Sunday morning is generally a quiet time in most of rural America and this was a nearly perfect early summer day.  The blue sky was accented by a few pure white clouds and the warm air smelled of morning glories and honeysuckle.  The leafy residential streets of Cumberland were ruffled by a light breeze that felt good as I rode slowly along.

I parked my bike in the rack, went into the First Baptist fellowship hall and found our Sunday school classroom.  Benny and John Tong, the catcher on our RA baseball team, were sitting waiting for class to begin.

“Hi, guys,” I said, “What’s up?”

“Nothin much” John said, “How ‘bout you?”

“Just plowing through my Sunday morning obligations, I’ve done the Episcopal thing and now its Baptist time.”

After Sunday school there was a break before Church started and Benny, John and I decided to skip the punch and cookies and take a walk in the nice weather.  We strolled around the block and managed to kill the thirty minutes before the main service started.  The three of us dutifully filed into the main sanctuary and scored the last three aisle seats in a pew about half way to the front.

The service started with the choir singing The Old Rugged Cross.

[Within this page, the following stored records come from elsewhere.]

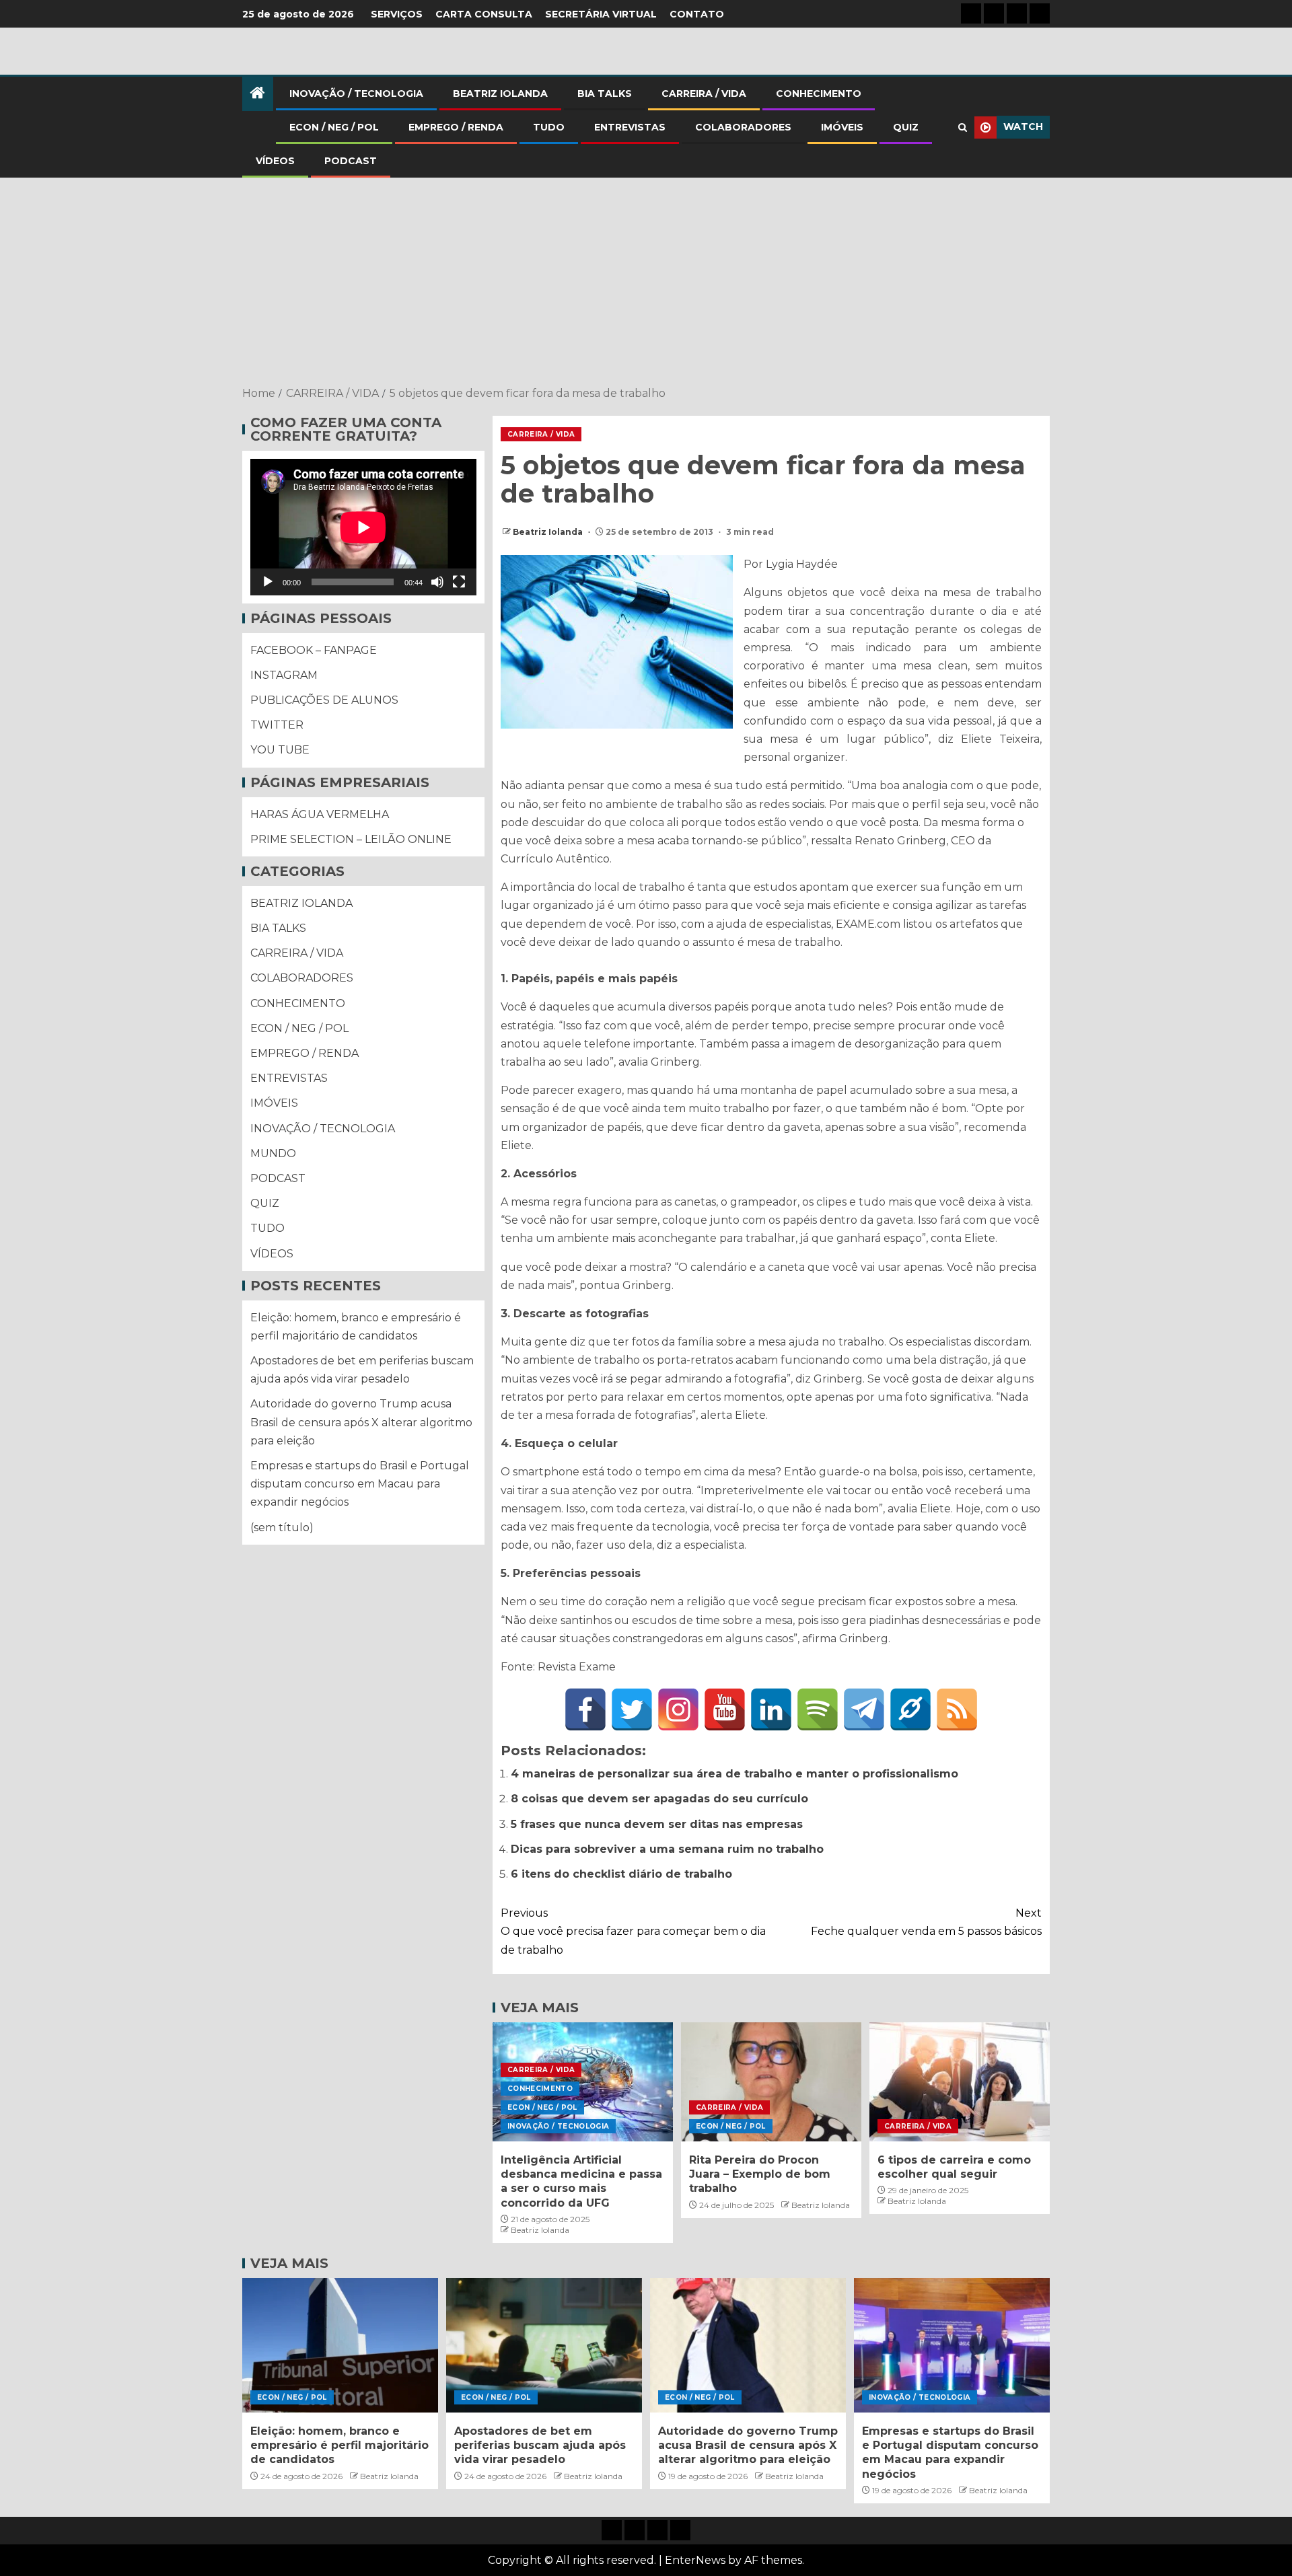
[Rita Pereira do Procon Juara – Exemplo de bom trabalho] (771, 2081)
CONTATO (697, 14)
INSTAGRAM (284, 675)
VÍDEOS (275, 161)
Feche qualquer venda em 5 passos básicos (926, 1922)
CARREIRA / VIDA (703, 93)
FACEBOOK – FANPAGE (313, 650)
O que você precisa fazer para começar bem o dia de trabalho (633, 1931)
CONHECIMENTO (818, 93)
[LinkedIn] (771, 1709)
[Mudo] (437, 582)
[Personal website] (910, 1709)
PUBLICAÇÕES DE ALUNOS (324, 700)
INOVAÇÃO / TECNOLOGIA (356, 93)
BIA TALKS (604, 93)
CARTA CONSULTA (483, 14)
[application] (363, 527)
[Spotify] (817, 1709)
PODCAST (350, 161)
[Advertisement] (646, 283)
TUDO (549, 127)
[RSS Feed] (956, 1709)
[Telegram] (864, 1709)
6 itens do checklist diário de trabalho (621, 1874)
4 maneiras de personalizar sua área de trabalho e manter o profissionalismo (734, 1773)
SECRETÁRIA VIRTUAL (601, 14)
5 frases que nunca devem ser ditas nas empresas (657, 1824)
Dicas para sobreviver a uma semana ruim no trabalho (667, 1849)
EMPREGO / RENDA (455, 127)
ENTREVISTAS (630, 127)
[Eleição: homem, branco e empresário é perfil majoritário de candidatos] (340, 2345)
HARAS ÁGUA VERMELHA (319, 814)
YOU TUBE (280, 750)
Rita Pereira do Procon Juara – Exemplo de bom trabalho (759, 2174)
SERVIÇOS (397, 14)
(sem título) (282, 1527)
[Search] (962, 127)
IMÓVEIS (842, 127)
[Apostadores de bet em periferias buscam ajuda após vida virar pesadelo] (544, 2345)
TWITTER (276, 725)
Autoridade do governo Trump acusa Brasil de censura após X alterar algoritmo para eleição (361, 1422)
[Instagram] (678, 1709)
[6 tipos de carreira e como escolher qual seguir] (959, 2081)
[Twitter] (631, 1709)
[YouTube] (724, 1709)
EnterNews (695, 2560)
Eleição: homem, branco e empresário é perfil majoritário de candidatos (339, 2445)
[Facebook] (585, 1709)
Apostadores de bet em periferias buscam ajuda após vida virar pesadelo (540, 2445)
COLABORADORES (743, 127)
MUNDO (273, 1153)
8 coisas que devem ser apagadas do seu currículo (659, 1798)
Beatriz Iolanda (549, 532)
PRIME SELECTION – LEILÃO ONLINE (351, 839)
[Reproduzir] (268, 582)
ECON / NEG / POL (334, 127)
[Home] (257, 94)
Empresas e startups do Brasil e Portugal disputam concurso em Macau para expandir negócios (359, 1483)
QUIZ (906, 127)
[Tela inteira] (459, 582)
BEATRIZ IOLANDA (500, 93)
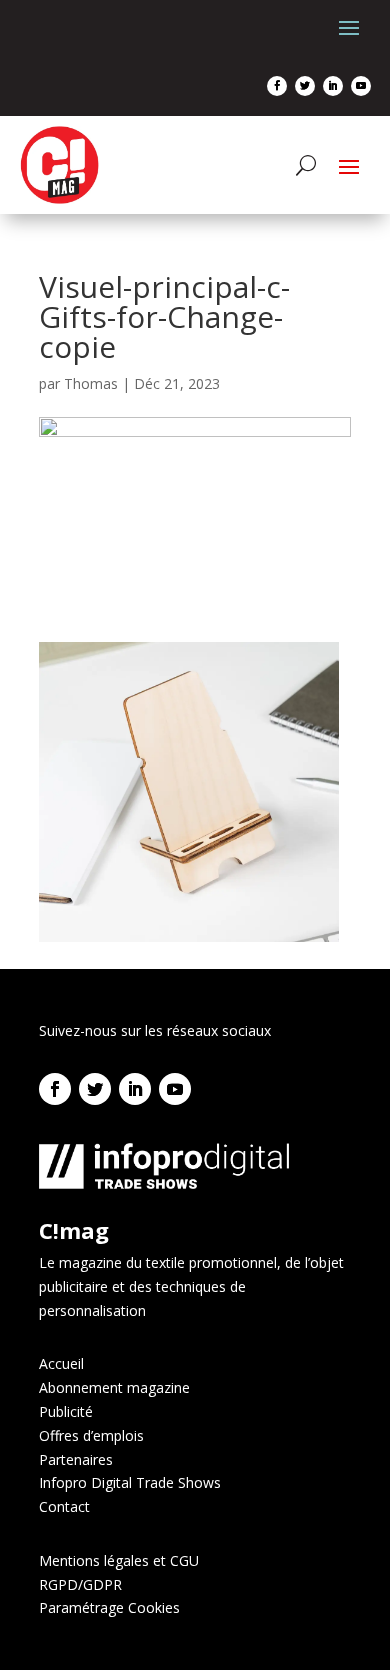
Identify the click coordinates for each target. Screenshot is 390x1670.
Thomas (91, 383)
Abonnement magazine (114, 1387)
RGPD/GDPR (80, 1584)
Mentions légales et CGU (119, 1560)
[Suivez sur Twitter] (305, 86)
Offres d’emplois (91, 1435)
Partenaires (76, 1459)
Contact (64, 1506)
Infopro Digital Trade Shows (130, 1482)
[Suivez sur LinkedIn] (333, 86)
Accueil (61, 1363)
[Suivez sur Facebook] (277, 86)
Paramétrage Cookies (109, 1607)
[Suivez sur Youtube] (361, 86)
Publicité (66, 1411)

There was an opening prayer that was all encompassing and called God’s attention to most everything and everybody.  The church was filled almost to capacity, and with no air conditioning,  became warm and stuffy.  Soon the ushers were moving down both sides of the sanctuary opening the large windows and letting in the light summer breeze.  Immediately the level of comfort improved considerably.  The Pastor was reading the Old Testament Scripture for the day and as he finished the congregation broke into a spirited rendition of Glorious Things of Thee are Spoken which was followed by Wonderful, Merciful Savior.

I have to admit, I really enjoyed the old traditional hymns sung at First Baptist and to this day recall that part of my Baptist Summer with affection.  When the last strains of the hymns died down the Pastor read the New Testament Scripture and the combination of beautiful music and the summer breeze had a soothing effect on the soul and body.  When my soul and body were soothed, I tended to nap.

Following a rousing version of Rock of Ages, The Pastor launched into his sermon for the day.  The three of us were attempting to look as attentive as possible as he assailed sin in all of its many forms.  The gist of the message seemed to be that Satan would test each of us in many ways before we could enter God’s glory.  At about this point the soothing overtook the potential sinning and I lost touch with the here and now.  The droning of the Pastors voice coupled with the warm, sweet scented air lulled me into my own thoughts and I became disconnected from my surroundings. I wasn’t’t asleep, but darn close.

Suddenly the organ blasted away with the first bars of How Great is Our God and everyone in the congregation stood.  John tapped me on the shoulder and whispered,

“Let’s go.”

I assumed that the service was over and John wanted to get a head start on our exit.  The three of us, led by John, started moving out of our pew, but rather than turning left and heading toward the exit, John hung a right and started down the aisle toward the front of the Church.  Like lemmings Benny and I followed behind him and the three of us walked slowly toward the Pastor who was standing at the pulpit with his eyes closed and his arms outstretched.

At this point my head began to clear a bit and I realized two horrifying facts.  Church was not over; we were at the point known as The Invitation.  It was now that anyone who wished to accept Jesus Christ as his personal Savior was invited to come on down.  The second fact was that John Tong was in a state of spiritual rapture and heading for salvation.  Benny and I had been scooped up in the net of John’s new found fervor.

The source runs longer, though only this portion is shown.